My favorite basketball team got bounced in the first round of the playoffs. It's been a couple months since and now that free agency is in full swing, fans across the world are looking at what their teams are doing (or not doing, in some cases) to improve for next season.
The GM and head coach will remain the same in 2014-2015. No problem there; consistency is good. The only time you can have too much consistency is if your team is stuck in a rut and can't extricate themselves from it. That's not the problem the Rockets have currently.
While the world waited breathlessly for LeBron to decide what he was going to do, the Rockets were preparing to make moves to acquire one of their major targets: Carmelo Anthony or Chris Bosh. They even kicked the tires on LeBron, just in case the best player in the world wanted to play here in Houston.
Of course, he didn't. As it turns out, Anthony and Bosh weren't terribly receptive either.
In a way, I can understand Anthony's choice. Houston may be a very large city, but it's not as "large" as the others he was looking at. Plus there's that whole money thing. It's fine, though, as I wasn't particularly enthused about the idea of him being a Rocket anyway.
Chris Bosh, on the other hand, would have fit like a glove. At least, that's what some national basketball writers want us to believe. I'm inclined to believe that he would have fit in, but that an adjustment period would have been necessary.
But really, that's the case with any well-known player that comes in. Adjustments have to be made; the others guys have to learn his style/tendencies and vice versa.
At any rate, Bosh wasn't interested and stayed in Miami where he could be more well-rewarded financially. And that's fine. I don't begrudge the guy making a ton of money while the iron is hot. Who knows if that opportunity will come around again? Not me, certainly.
This leads us to another name Rockets fans are familiar with: Trevor Ariza. He played with the Wizards in 2013-2014 and was quite formidable. He brought shooting and defense to a team that needed it. Is he as great as Anthony or Bosh? Nah, but that's not the point. No GM can build a team entirely with stars, after all.
With Ariza coming aboard, that left the GM an important decision. He had turned down an option to retain SF Chandler Parsons for the 2014-2015 season which would have had him coming back for peanuts. Parsons was then signed to an offer sheet (being that he was a "restricted" free agent) and the Rockets were given three days to match it or turn it down.
The GM had already signed (or traded for, as we're now hearing) Ariza, and the perception is that Parsons had become expendable.
Is he? Personally, I think not. I know there are salary cap considerations at play, even with the moves the GM made to free up space (namely, dumping Omer Asik on New Orleans and Jeremy Lin on the Lakers), so keeping Parsons while bringing in Ariza was likely not feasible.
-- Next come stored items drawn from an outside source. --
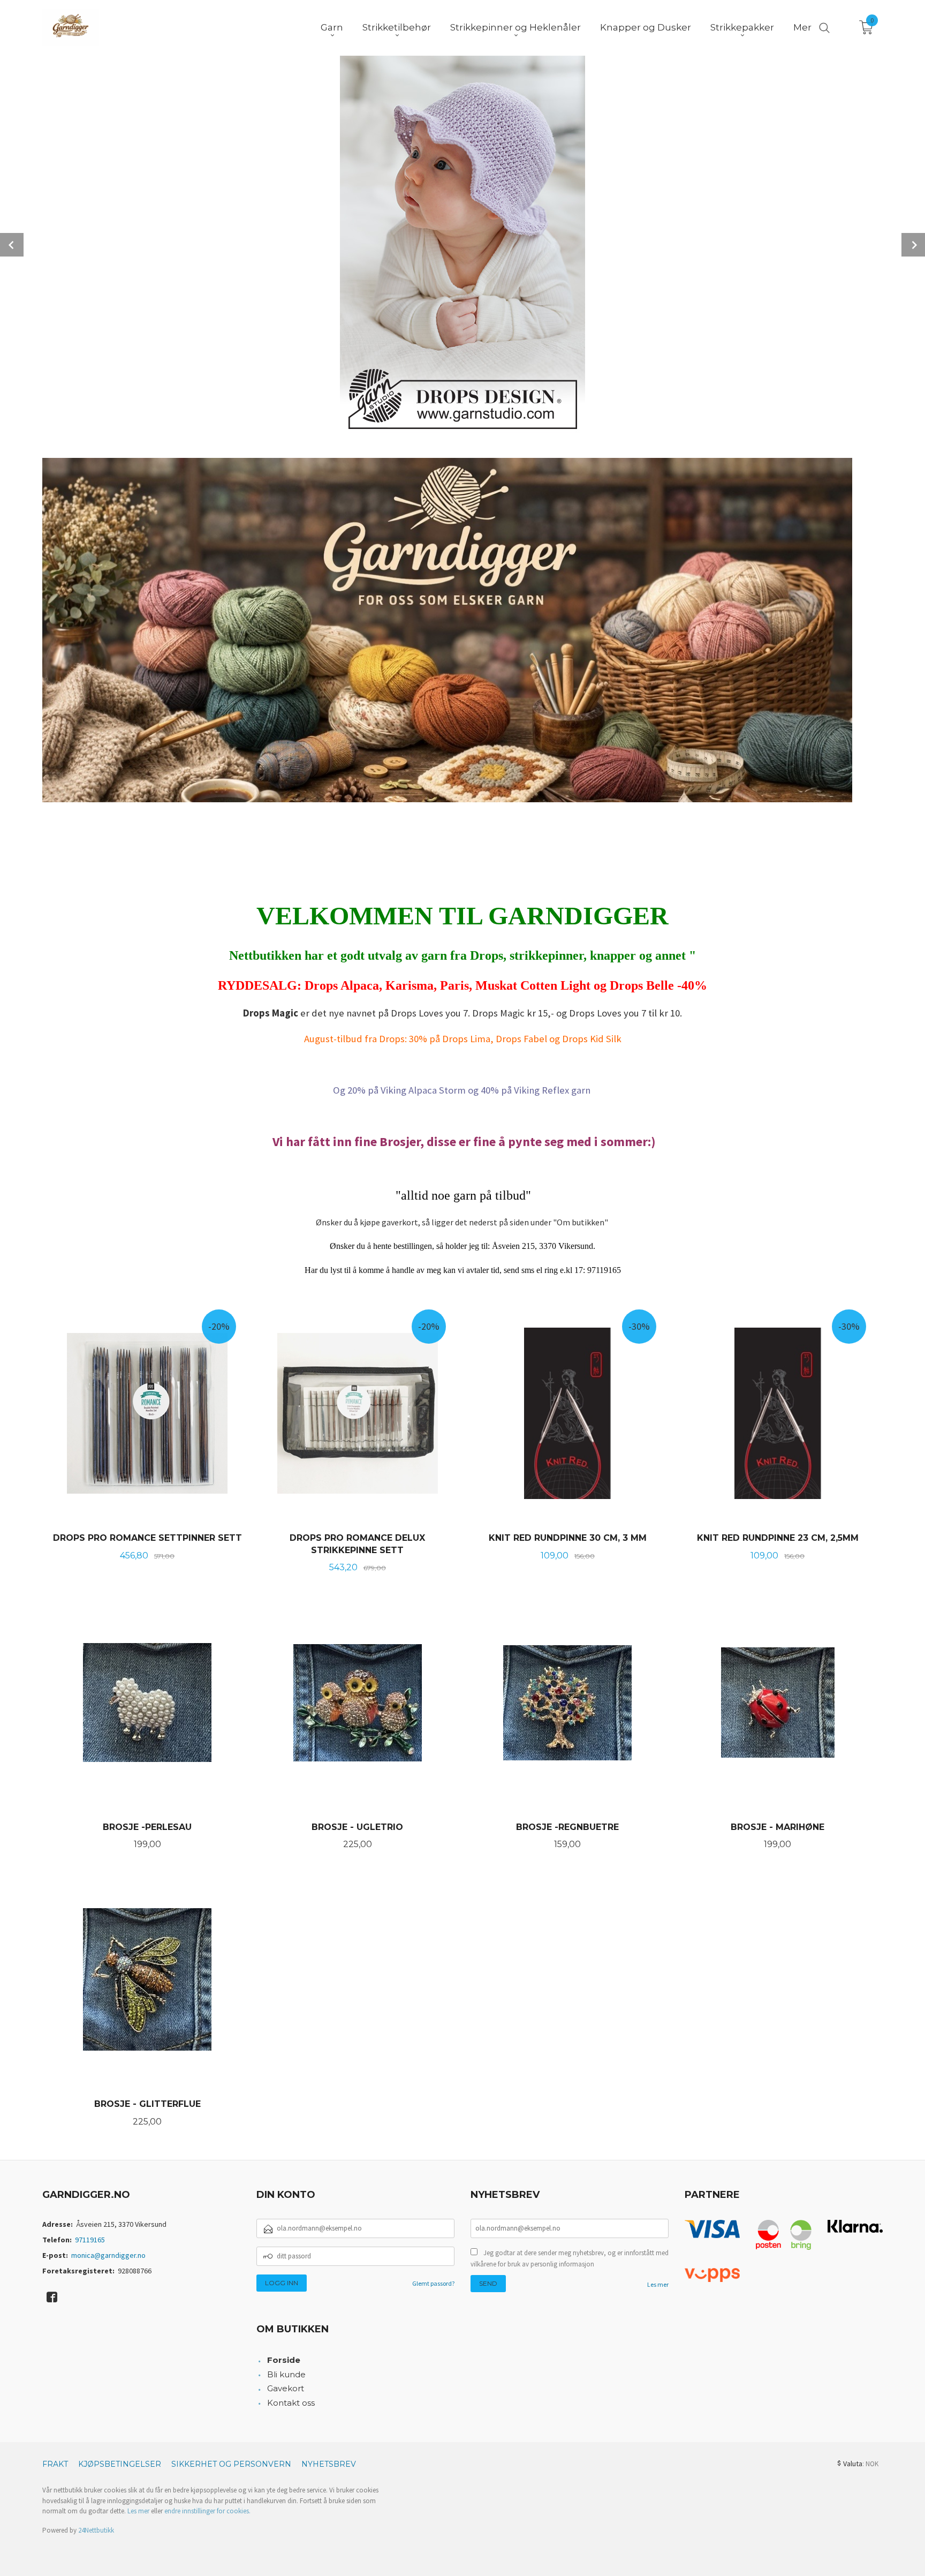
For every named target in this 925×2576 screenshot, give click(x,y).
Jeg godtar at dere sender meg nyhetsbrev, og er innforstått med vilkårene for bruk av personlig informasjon (570, 2258)
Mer (802, 27)
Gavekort (285, 2388)
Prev (12, 245)
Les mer (658, 2284)
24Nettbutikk (96, 2530)
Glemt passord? (433, 2283)
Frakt (55, 2464)
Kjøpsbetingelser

But consider the depth of the team for a moment: right now, there's hardly any. Yes, the stars are still in place, but what's around them? Other than Ariza, who slots in at SF, you've got Beverley starting at PG and Terrence Jones starting at PF, with Motiejunas to back him up. Canaan and Troy Daniels are still around, I think...but Omri Casspi is reportedly on his way out too.
There's also the fact that Dallas is a natural rival. The Rockets let one of their better players (after Howard/Harden, obviously) go, got nothing in return, and they get to play against him four times a year for the foreseeable future.
I don't know whether to laugh or cry, really.
But the whole point of this post is this: the Rockets traded away Chase Budinger to get Parsons into the starting lineup, and now they've given him away, for nothing.
Savvy observers would call this a "business decision". And I would be remiss if I didn't point out that the Budinger trade brought the Rockets an important draft pick: the one that they used to pick Terrence Jones.
Oh, and the last time Trevor Ariza was a Rocket, he was traded for Courtney Lee. Lee wasn't long for the Rockets, through no fault of his own, and was later traded for what one might disparagingly call "spare parts".
Perhaps in time I'll understand why the Rockets let Parsons go. Right now I'm skeptical that I'll ever get it and I'm intensely skeptical that basically trading Parsons for Ariza will work out favorably.
Still, I can't help but wonder...the team traded away a guy for the express purpose of putting Parsons in the starting lineup. He was with the team for three seasons and was showing evident improvement. Parsons isn't the most consistent player and his defense could use some work, but these are matters that could be fixed, either through experience or coaching. They're certainly not anything that would make you consider dumping the guy, especially when he's yet to hit his prime.
He'll be hitting his prime in Dallas, most likely. And he'll be torching the Rockets at every opportunity I'm sure, in an effort to prove the team wrong.
This off-season was about making the team better after a first-round exit. Have they done so? Not in my eyes. They traded one SF for another while getting rid of solid bench players and struck out horrifically on every major free agent they chased after.
Hardly the successful off-season one might have expected.